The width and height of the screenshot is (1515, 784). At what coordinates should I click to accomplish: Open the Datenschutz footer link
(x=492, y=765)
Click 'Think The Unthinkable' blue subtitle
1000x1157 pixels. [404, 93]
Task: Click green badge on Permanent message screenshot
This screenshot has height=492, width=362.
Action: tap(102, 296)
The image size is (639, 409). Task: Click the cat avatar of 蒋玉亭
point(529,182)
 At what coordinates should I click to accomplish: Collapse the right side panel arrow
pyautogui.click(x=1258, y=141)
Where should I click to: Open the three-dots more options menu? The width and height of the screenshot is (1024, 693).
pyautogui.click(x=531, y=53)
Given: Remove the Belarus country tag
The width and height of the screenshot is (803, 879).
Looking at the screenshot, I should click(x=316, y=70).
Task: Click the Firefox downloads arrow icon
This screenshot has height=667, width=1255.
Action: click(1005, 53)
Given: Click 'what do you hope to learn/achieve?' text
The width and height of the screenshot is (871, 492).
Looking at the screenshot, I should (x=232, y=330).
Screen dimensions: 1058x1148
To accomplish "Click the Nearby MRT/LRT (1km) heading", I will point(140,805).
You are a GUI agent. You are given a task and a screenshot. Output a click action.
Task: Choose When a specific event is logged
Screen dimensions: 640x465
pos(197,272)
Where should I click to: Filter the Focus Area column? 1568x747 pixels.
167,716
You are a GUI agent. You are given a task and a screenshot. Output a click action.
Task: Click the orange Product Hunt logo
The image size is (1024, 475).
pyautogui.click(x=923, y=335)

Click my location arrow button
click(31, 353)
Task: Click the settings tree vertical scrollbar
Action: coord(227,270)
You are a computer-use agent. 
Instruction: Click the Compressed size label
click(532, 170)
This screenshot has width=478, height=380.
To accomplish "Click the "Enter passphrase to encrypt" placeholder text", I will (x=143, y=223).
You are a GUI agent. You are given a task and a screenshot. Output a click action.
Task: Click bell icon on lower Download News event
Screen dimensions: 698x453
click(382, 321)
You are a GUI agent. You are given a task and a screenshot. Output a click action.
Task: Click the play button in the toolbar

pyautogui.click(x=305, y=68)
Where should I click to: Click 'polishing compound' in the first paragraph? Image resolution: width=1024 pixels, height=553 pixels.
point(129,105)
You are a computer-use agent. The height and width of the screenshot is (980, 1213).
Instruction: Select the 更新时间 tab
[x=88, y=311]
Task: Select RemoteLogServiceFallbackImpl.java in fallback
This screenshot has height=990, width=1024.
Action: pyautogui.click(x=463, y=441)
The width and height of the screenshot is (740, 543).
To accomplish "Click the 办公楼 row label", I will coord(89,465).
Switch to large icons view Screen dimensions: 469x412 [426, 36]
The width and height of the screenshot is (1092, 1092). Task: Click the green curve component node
══════
INSTRUCTIONS TO FOLLOW: Consider the string "computer". State how many lines of the data contain it, giving the number alone.

TASK OUTPUT: 2